As part of the ongoing liberalisation of the telecommunications market, small operators are to be established to serve certain areas with a very low penetration of telephones. Government has already identified 29 such areas although Telkom has questioned the statistics in some. Ten are expected to have newly licensed operators by the middle of next year.
Draft regulations by the regulator will bar current players Telkom, Vodacom, MTN and Cell C from holding such licences, as expected. ICASA is also proposing that no entity be allowed to hold a controlling stake in more than one such licence, although cross-ownership will be allowed for minority interests.
Telkom has expressed concern that the rural licences may create another de facto competitor to it should the various areas be combined under the control of one company.
However, consultancy Bain & Company says a market with a multitude of small players has been shown to be unworkable elsewhere in the world and will probably lead to the failure of many of the rural operators.
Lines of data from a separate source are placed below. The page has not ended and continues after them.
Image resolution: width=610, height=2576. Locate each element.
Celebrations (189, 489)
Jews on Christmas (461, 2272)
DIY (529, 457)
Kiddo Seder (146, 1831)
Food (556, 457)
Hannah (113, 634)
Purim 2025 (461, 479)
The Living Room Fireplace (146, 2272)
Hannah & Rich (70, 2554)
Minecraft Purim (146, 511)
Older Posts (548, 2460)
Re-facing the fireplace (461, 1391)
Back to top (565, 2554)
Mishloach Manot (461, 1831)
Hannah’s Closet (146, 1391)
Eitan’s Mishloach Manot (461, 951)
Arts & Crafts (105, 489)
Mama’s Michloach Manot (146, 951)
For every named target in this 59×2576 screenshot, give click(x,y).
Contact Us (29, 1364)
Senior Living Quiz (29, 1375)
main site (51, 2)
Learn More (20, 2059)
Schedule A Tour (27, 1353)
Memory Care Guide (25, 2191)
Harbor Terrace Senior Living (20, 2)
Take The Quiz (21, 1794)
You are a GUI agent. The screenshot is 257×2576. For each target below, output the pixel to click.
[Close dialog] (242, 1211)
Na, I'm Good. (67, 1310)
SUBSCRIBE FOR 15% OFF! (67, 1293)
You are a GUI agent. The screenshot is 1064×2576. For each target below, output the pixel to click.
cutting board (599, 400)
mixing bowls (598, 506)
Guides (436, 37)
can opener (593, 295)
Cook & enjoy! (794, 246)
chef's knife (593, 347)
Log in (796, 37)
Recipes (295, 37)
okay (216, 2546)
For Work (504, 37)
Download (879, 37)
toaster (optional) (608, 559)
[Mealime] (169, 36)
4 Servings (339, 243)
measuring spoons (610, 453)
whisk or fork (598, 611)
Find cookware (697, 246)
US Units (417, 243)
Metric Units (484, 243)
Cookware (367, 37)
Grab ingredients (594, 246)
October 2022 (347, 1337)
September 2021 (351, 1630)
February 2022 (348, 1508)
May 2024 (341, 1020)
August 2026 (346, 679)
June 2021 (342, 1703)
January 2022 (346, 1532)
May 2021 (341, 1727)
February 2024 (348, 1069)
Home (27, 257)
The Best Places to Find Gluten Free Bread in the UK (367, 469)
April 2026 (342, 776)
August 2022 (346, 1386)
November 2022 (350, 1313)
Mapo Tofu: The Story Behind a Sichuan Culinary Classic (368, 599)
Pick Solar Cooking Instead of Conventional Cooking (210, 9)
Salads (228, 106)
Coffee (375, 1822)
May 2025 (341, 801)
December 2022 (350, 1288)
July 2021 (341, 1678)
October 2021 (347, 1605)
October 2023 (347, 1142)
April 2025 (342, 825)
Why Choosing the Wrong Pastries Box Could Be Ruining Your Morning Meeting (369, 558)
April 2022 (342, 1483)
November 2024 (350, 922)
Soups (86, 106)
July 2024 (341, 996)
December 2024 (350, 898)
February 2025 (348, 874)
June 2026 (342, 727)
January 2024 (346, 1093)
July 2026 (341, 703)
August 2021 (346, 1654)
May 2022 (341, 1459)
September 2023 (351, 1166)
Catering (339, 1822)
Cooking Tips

Local Bain partner Dean Donovan says the ideal structure would be two or three organisations controlling all the underserviced area licences. "That way they gain experience from doing the same thing in 10 different places," he says.
Many have questioned the viability of businesses restricted to low-income areas, despite the special privileges the small operators are expected to be granted. Yet potential bidders for the licences are queuing up and already trying to source funds. It is estimated that each licence will require anything from R15 million to R500 million.
Bain, in a recent independent report on telecommunications liberalisation in SA and elsewhere, found that countries that licensed dozens of operators soon found their businesses to be unsustainable. A lack of capital or skills, both in short supply locally, usually saw many of the small players flounder or absorbed by big, established operators.
Donovan and others praise the concept of rural operators. However, he sees other problems with the implementation, even if the ownership rules are adjusted.
The boundaries where the licensees will be able to operate are not clear enough, he says, which could see the operators gravitate to more urban areas on the fringes of their territory. Focusing on stealing customers in such areas away from the incumbents instead of bringing new customers into the loop elsewhere would be a natural, "just a law of economics".
He is also concerned about expectations that competition from the upcoming second national operator and the rural licences will both increase access to telephones and decrease prices. In the real world, he argues, the two can be mutually exclusive. If prices are not kept artificially low, profits can lead to higher teledensity as operators have motivation to expand the market rapidly and the ability to do so with the cash made elsewhere.
"People in business would understand that but consumer advocates often do not," he says.
The ICASA regulations are still open to change but a number of potential bidders for underserviced area licences have urged the regulator to fast-track the process. It has to date firmly refused to do so.